[How to complete this task]:
Emit only the lines from the line containing "Click the New R Markdown title bar" through the last line of the entries, unchanged.

[Stored data entries]:

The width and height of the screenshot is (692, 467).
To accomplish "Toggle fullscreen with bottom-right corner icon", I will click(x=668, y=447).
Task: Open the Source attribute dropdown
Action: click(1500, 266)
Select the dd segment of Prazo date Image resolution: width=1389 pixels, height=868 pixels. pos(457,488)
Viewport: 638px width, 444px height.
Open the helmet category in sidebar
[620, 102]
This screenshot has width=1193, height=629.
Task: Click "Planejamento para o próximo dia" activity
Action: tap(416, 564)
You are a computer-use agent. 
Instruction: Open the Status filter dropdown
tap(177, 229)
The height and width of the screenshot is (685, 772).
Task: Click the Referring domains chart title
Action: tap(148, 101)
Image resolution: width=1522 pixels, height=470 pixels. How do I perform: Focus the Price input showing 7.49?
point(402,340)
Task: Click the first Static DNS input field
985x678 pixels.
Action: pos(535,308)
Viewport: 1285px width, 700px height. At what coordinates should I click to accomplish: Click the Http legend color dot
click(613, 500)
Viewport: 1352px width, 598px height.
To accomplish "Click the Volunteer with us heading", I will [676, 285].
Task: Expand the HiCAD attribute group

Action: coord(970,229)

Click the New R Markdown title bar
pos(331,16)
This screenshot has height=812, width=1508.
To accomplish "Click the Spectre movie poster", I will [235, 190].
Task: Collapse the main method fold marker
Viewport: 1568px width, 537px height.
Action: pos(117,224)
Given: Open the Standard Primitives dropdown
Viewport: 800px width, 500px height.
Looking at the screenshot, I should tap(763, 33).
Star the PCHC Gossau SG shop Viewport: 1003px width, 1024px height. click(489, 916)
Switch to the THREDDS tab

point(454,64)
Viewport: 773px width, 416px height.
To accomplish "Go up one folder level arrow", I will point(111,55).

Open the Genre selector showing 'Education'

[Response area]:
Click the New R Markdown title bar
pos(331,16)
This screenshot has height=812, width=1508.
To accomplish "Click the Spectre movie poster", I will [235, 190].
Task: Collapse the main method fold marker
Viewport: 1568px width, 537px height.
Action: pos(117,224)
Given: Open the Standard Primitives dropdown
Viewport: 800px width, 500px height.
Looking at the screenshot, I should tap(763, 33).
Star the PCHC Gossau SG shop Viewport: 1003px width, 1024px height. click(489, 916)
Switch to the THREDDS tab

point(454,64)
Viewport: 773px width, 416px height.
To accomplish "Go up one folder level arrow", I will point(111,55).

Open the Genre selector showing 'Education'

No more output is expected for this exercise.